Liquor law hearing analysis: No compelling justification to sustain private club memberships
Published by Professor Les June 17th, 2008 in Salt Lake City, Community Dialogue, Current Events, Tourism, Business News. Tags: private club memberships in utah, Salt Lake City, utah tourism and liquor law reform, utahs liquor laws, utahs state liquor commission, utahs tourism and hospitality industries.At tonight’s liquor law reform hearing, Bobbie Coray, one of Utah’s five liquor control commissioners, suggested that there appears to be no compelling justification for sustaining the state’s long-standing private club memberships, despite an odd assortment of statements from a few small tavern owners and the usual array of representatives from MADD, family groups, and conservative grassroots conclaves.
As in the first hearing, most of those present and speaking called for abolishing the arcane membership requirement. In a well-articulated series of statements, the Utah Hospitality Association, the Utah Restaurant Association, Utah Hotel and Lodging Association, the broadly-based Utah Tourism Industry Coalition and Global Events Partners laid out the compelling message that eliminating club memberships will not only bolster the state’s reputation as an undisputed leader for tourism and hospitality but also will ensure that there will be no compromise on the state’s aggressive enforcement portfolio against alcohol-related problems.
The string of focused messages occasionally was interrupted by clumsy statements borne alternately out of fear-mongering tactics by teetotaling activists and egos smarting from a confused sense that small tavern owners’ voices have been ignored in previous encounters concerning the state’s perplexing liquor laws. Also missing was conclusive evidence suggesting that removing memberships would correlate with increased incidence of excessive consumption, DUI incidents, and underage drinking.
Interspersed among statements by the state’s largest hospitality interests were numerous comments by private citizens who testified that local residents would reap the economic impact and benefits as much as tourists would experience from a welcoming hospitality industry. Representatives of downtown establishments such as The Red Door and Kristauf’s Martini Bar provided solid testimony that in eliminating this unnecessary barrier no other laws would be impacted in terms of effective enforcement. Jill Christoffersen of Kristauf’s said the focus would be wisely shifted from wasting time and effort on “unnecessary verbiage” about “quirky laws” to more effective club management where “we can keep an eye on our customers and create the right type of hospitality and environment.”
On the other hand, there was the meandering — occasionally inappropriate — testimony of Jack Carlton, owner of 3 Alarm Saloon, a Midvale bar the scene of a June 13 shooting where three people suffered surprisingly just minor injuries at the hands of a gunman who apparently was denied entry because he refused to pay for a membership. The incident, according to Carlton, justified the need for memberships because owners can decide whom they want as their clientele.
How that would change in the absence of a membership requirement was left open to speculation. A handful of other small bar owners agreed with Carlton, seeing no inconveniences in requiring club memberships. Yet, not all small bar owners agreed on that point, including the owner of Chuckle’s Lounge, near the 900 South TRAX station, who said the restrictions served no purpose.

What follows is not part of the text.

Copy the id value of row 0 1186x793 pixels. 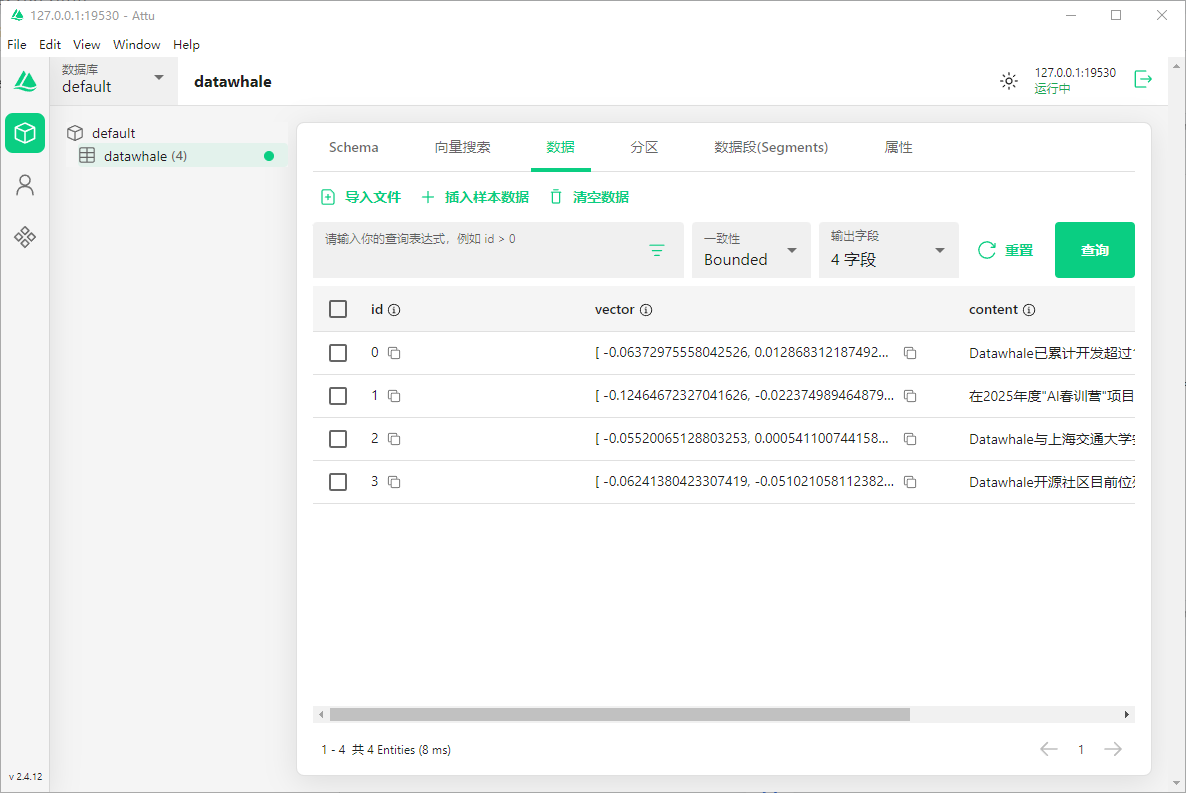(x=394, y=353)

Perhaps unwittingly, these small bar owners may have provided the best evidence of why it’s well past time to do away with these troublesome membership requirements. As Lisa McGarry of the Utah Hospitality Association noted, a club employee working the door, busy trying to handle the bureaucratic explanations and paperwork of memberships with one customer, might miss the would-be patron who, for one reason or another, should not be admitted.
The question also was raised about how clubs would deal with losing a revenue stream generated by the membership fees, a potentially sizable sum as suggested by an Ogden bar owner who claims 12,000 members. Several bar owners — notably, Mark Livingston of Bogey’s, a private club in Clearfield — suggested that removing the membership barrier would spur solid increases in walk-in traffic as well as food sales.
And, Coray, clearly engaged with many of the speakers throughout the hearing, noted that, in the absence of membership fees, many clubs would establish cover charges (which some already do on top of the membership costs), and, therefore, nobody could complain that the charges were connected to the state’s “quirky laws.”
Finally, it was attorney Rick Golden who suggested that while those opposed to reform had respectable intentions, their concerns were “not very well taken” and were not focused on the real problems associated with alcohol abuse. Certainly, the “Chicken Little” approach offered nothing in terms of the sort of compelling justification Coray was looking for in keeping private club memberships.
The commissioners will likely make their recommendations to the governor later this summer.